Моряна - Черненко Александр Иванович (читать книги полные .txt) 📗
Евдоша осторожно посмотрела на дочку. Зинаида задорно повела плечами, отложила плюшевый кисет, в уголке его она вышивала розу.
— А это кому? — Лешка показал глазами на кисет и рассмеялся: — Не мне ли?
— Сеньке! Вот кому!.. — Зинаида вскочила и прошла к матери, которая, искоса взглянув на дочку, недовольно покачала головой.

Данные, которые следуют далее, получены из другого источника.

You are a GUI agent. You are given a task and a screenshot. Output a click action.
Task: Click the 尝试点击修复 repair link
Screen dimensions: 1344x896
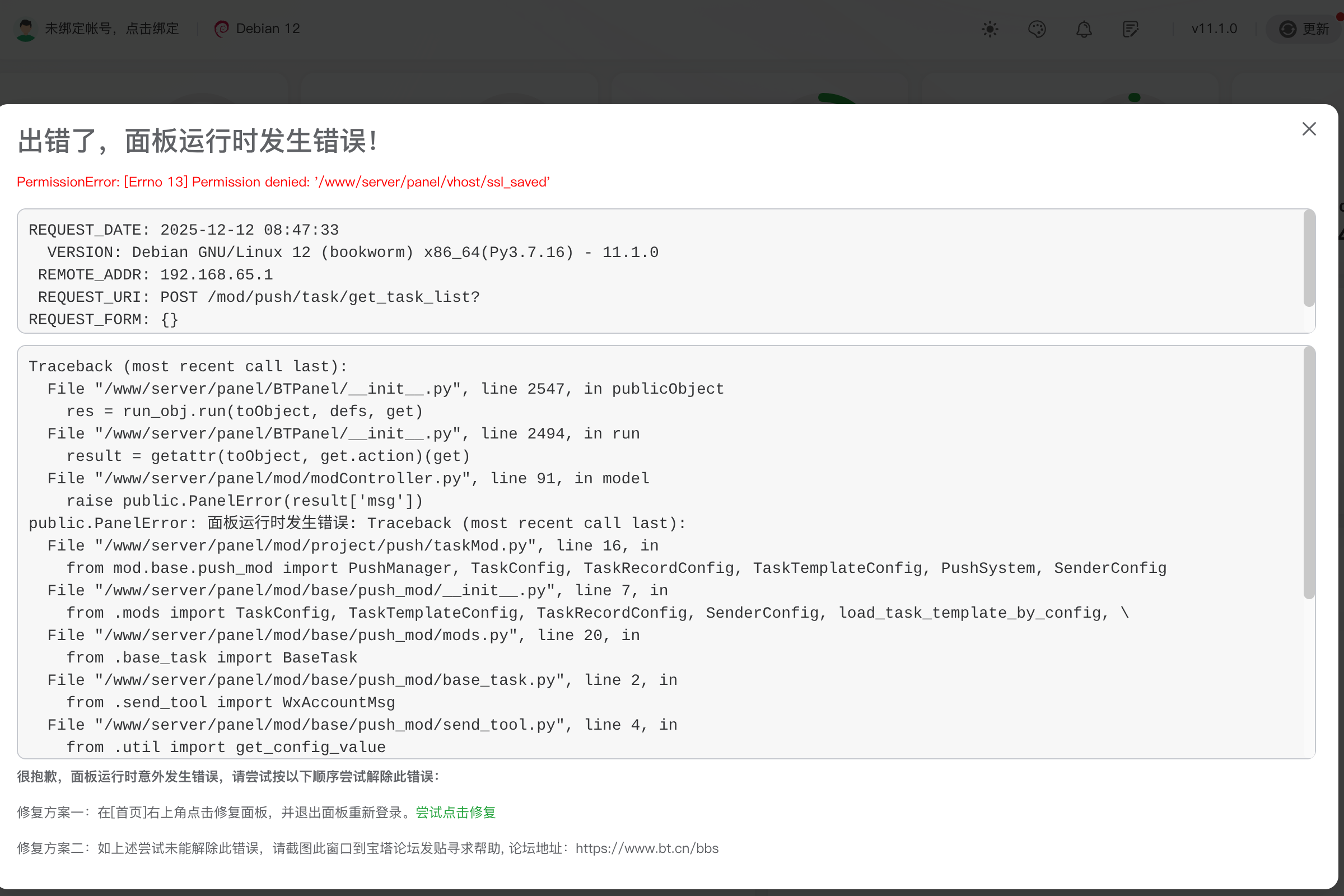pyautogui.click(x=455, y=812)
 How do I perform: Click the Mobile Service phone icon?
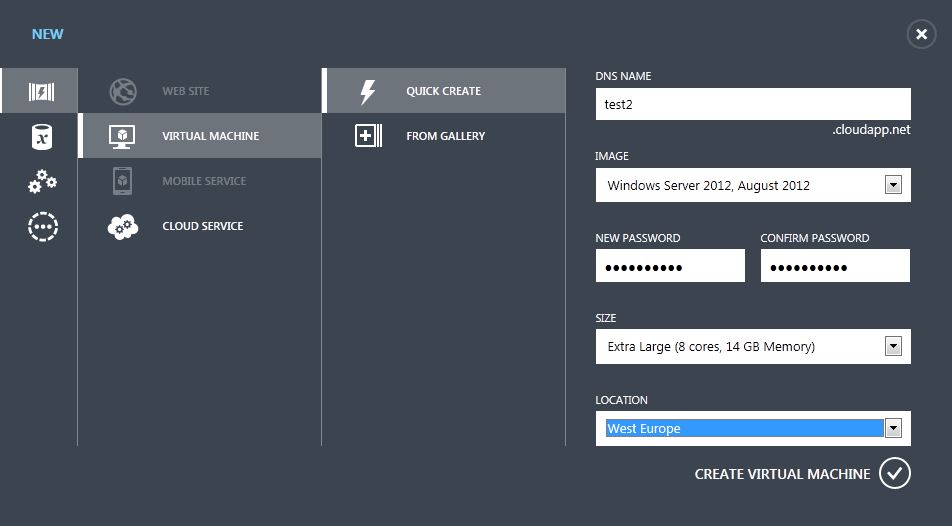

Лешка не удивился ответу Зинаиды. Он знал, что ей нравится Костя, но тот почему-то все сторонился ее. Андрей Палыч и Евдоша, смутно об этом догадываясь, не особенно препятствовали дочке гулять с Сенькой.
Однако втайне они надеялись, что, может быть, одумается Костя...
Подойдя к Зинаиде, Лешка снова подмигнул ей и серьезно сказал:
— Ты брось миловаться с Сенькой. Трепло он, как и Митька Казак!
Зинаида, нахмурившись, ушла по другую сторону матери.
— Неправду, что ли, говорю я, а?.. — Лешка безнадежно махнул рукой и двинулся к окну, у которого сидел Андрей Палыч и, надев очки, задумчиво шелестел газетами. — А про наш район и Островок ничего не пишут газеты?
Андрей Палыч не ответил.
— Я спрашиваю, о нас ничего не пишут? — и Лешка заглянул в развернутый Андреем Палычем газетный лист.
— О нас пока не пишут, Алексей.
— Должны писать! Пора!
Андрей Палыч поднял очки на лоб, посмотрел на Матроса.
— Давно должны! — уверенно повторил Лешка. — А свежие газеты были?
— Были.
— И о нас, значит, ничего?
— Ничего! Зато вот обо всех пишут...
— Как это — обо всех? — удивился Лешка.
— Да так. И про тебя, и про меня, и про таких, как мы с тобой, и про других. А называется статья «Год великого перелома».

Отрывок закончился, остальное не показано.